THE PROBLEM -
List every line of the entries below that contains the word "This".

-- begin --

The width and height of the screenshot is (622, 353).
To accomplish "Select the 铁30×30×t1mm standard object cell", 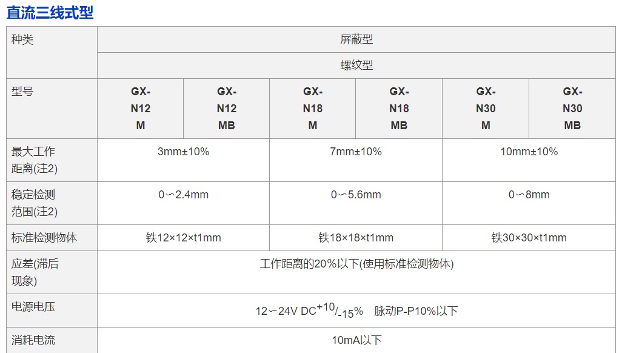I will tap(529, 238).
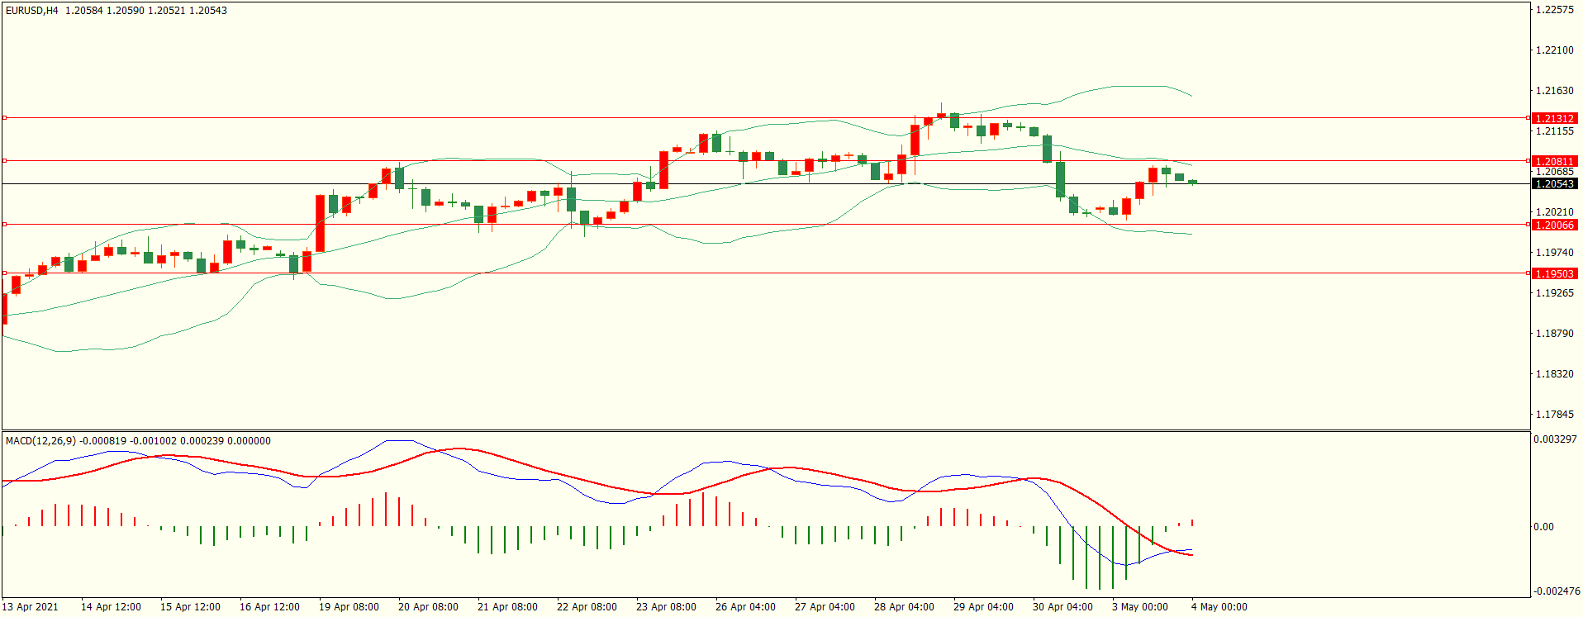Click the 23 Apr 08:00 time axis label
1583x617 pixels.
tap(666, 606)
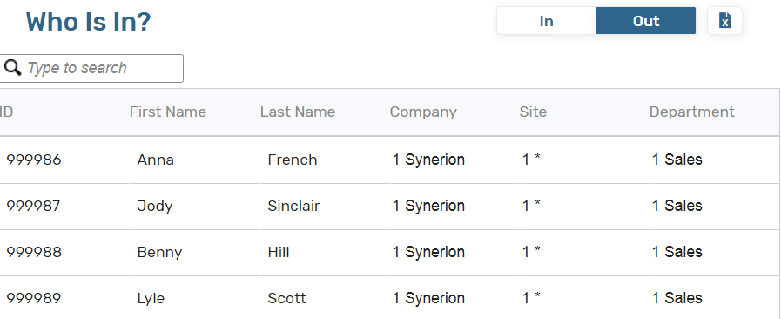Focus the Type to search field
The image size is (781, 319).
point(91,68)
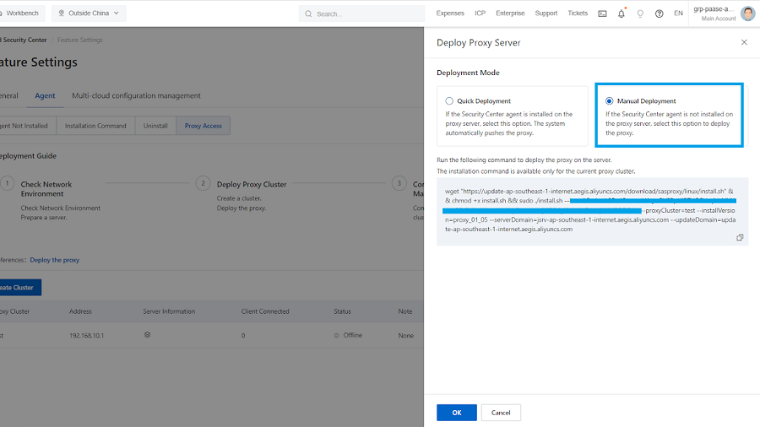
Task: Open the notifications bell
Action: [x=622, y=14]
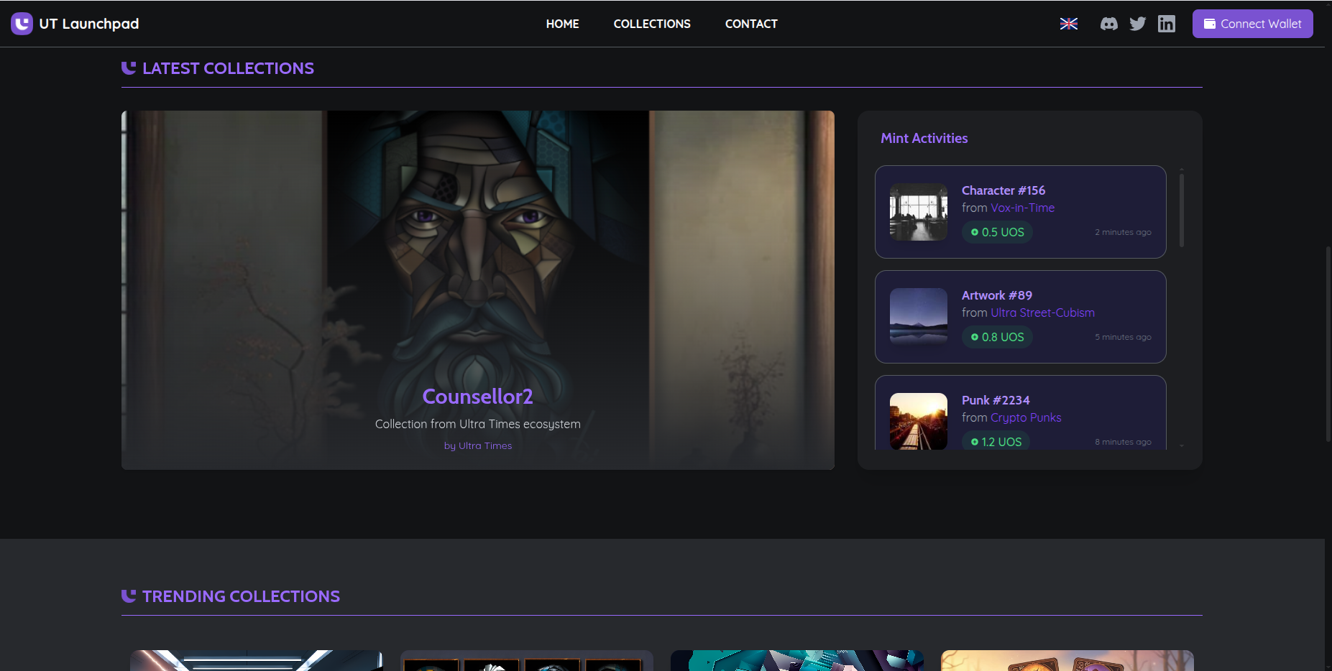Follow the Crypto Punks collection link
The width and height of the screenshot is (1332, 671).
[1026, 417]
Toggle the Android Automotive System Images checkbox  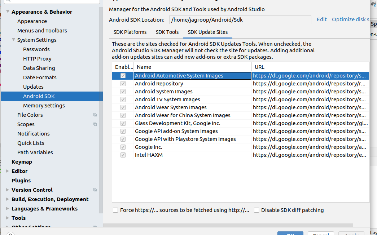click(x=123, y=76)
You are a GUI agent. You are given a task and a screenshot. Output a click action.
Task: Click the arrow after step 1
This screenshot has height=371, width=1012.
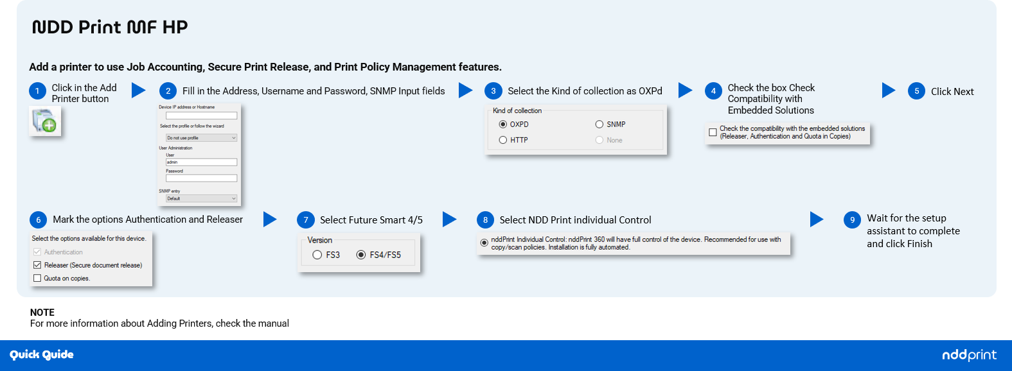(x=138, y=90)
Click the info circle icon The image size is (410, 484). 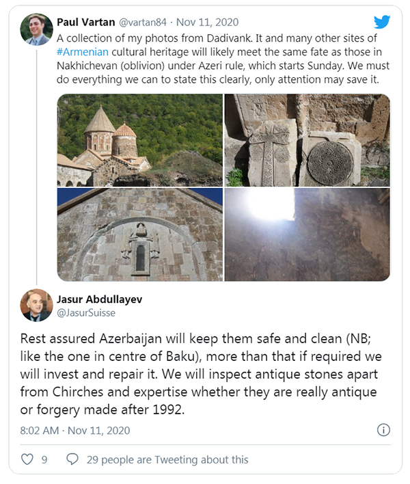click(383, 430)
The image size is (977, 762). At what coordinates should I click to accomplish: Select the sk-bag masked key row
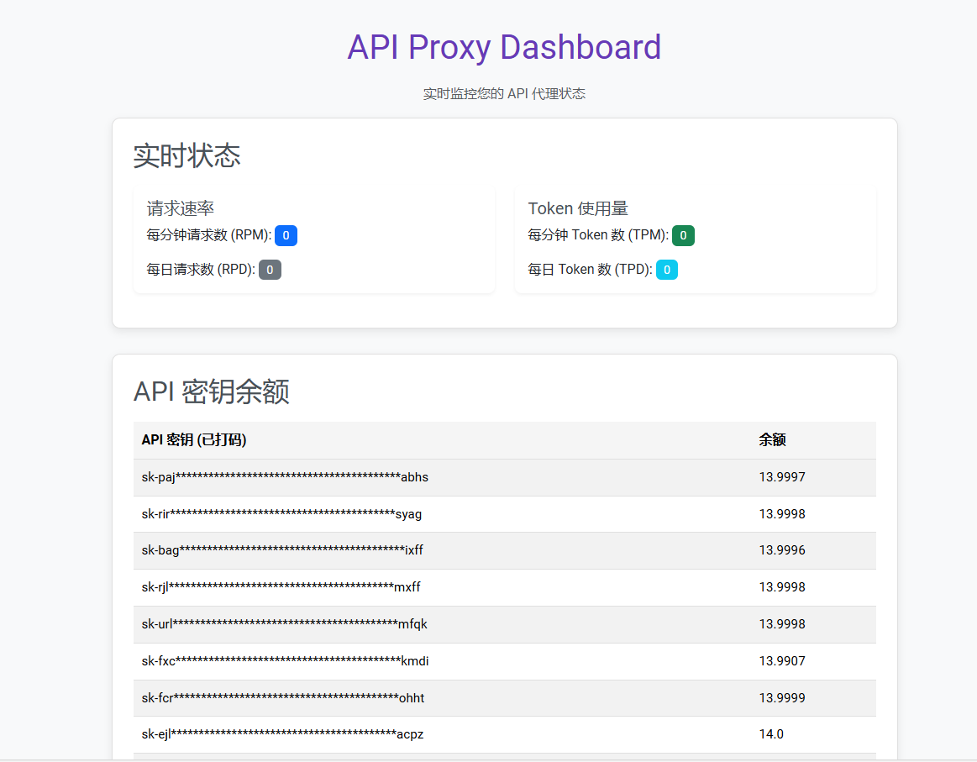pos(282,550)
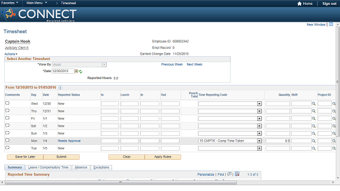Open the download-to-spreadsheet grid icon in summary
Screen dimensions: 340x191
click(x=237, y=174)
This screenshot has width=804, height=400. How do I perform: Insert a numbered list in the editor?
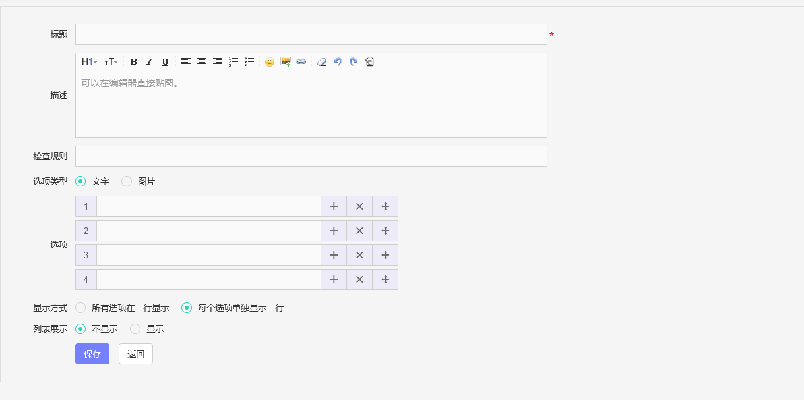[x=233, y=62]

-- end --

COMPLETED EXERCISE -
This screenshot has height=371, width=1012.
This screenshot has width=804, height=400. How do I perform: Insert a numbered list in the editor?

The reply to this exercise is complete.